Le métier en micro-entreprise
L'e-commerçant achète ou fabrique des produits et les vend à distance, sur sa propre boutique ou via des places de marché. En micro-entreprise, la vente de marchandises relève de la catégorie « vente » : le taux de cotisations est le plus bas du régime, l'abattement fiscal le plus élevé, et le plafond de chiffre d'affaires nettement supérieur à celui des services. Cette générosité apparente a une contrepartie : les cotisations et l'impôt se calculent sur le chiffre d'affaires, pas sur la marge. Un produit acheté quatre-vingts euros et revendu cent supporte des prélèvements sur cent. Le régime est donc rentable pour des marges élevées, et rapidement pénalisant pour de la revente à faible marge ou du dropshipping à prix serré.
Ce qu'il faut avant de démarrer
Aucune qualification n'est requise, sauf pour certains produits réglementés : alimentaire, cosmétiques, compléments, produits pour enfants, alcool, dont la vente impose des règles d'étiquetage, de traçabilité ou d'autorisation. Sur le plan juridique, une boutique en ligne doit afficher des mentions légales, des conditions générales de vente et une politique de confidentialité, informer le consommateur avant la commande et respecter son droit de rétractation de quatorze jours. Un registre des achats, en plus du livre des recettes, est obligatoire pour les activités de vente. Prévoyez enfin les moyens de paiement, la logistique d'expédition et de retour, et une responsabilité civile professionnelle pour les produits susceptibles de causer un dommage.

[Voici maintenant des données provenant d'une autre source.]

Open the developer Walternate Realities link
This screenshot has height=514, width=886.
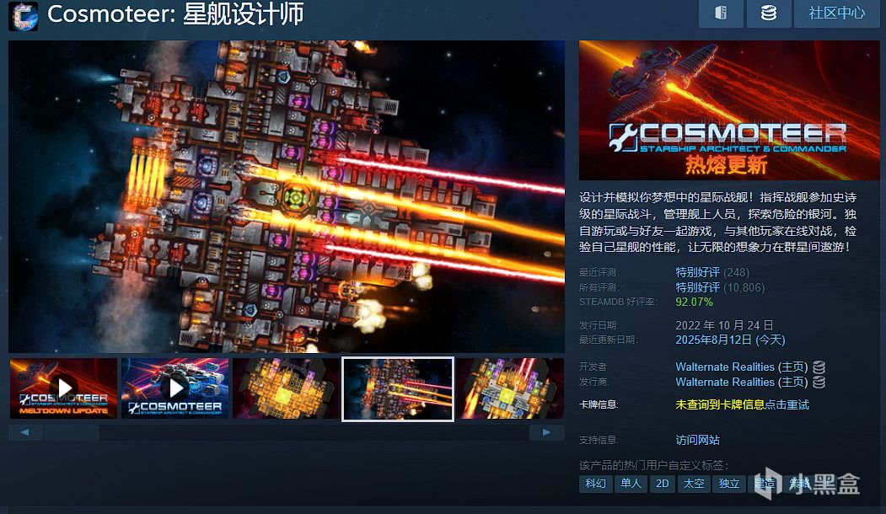pyautogui.click(x=724, y=367)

Prix, facturation et revenu
Le prix de vente doit couvrir le coût d'achat, les frais de port et d'emballage, les commissions de la place de marché ou du prestataire de paiement, la publicité, puis les cotisations et l'impôt calculés sur le prix total, et enfin votre marge. Le simulateur de cotisations du site donne les prélèvements sur le chiffre d'affaires en catégorie vente ; retirez ensuite vos coûts réels pour connaître le net. Chaque vente à un particulier donne lieu à une facture ou à un ticket conforme dès lors qu'il le demande, et systématiquement pour un professionnel ; en franchise en base, la mention de non-application de la TVA figure sur les documents. Les places de marché fournissent des relevés qui servent de base à la déclaration à l'Urssaf et au livre des recettes.
Pièges et conseils
Le premier piège est de confondre chiffre d'affaires et revenu : le plafond élevé de la catégorie vente peut cacher une marge insuffisante une fois les achats, non déductibles, retirés. Le deuxième est la TVA : le seuil de franchise en commerce est plus élevé que pour les services, mais un e-commerçant actif l'atteint vite, et les ventes à des particuliers ne permettent pas de répercuter la TVA sans augmenter les prix. Le troisième est le stock : la trésorerie immobilisée et les invendus ne sont pas pris en compte par le régime. Enfin, les obligations envers les consommateurs, rétractation, garantie légale de conformité et information précontractuelle, s'appliquent pleinement à une micro-entreprise ; un litige mal géré coûte plus cher qu'une CGV bien rédigée.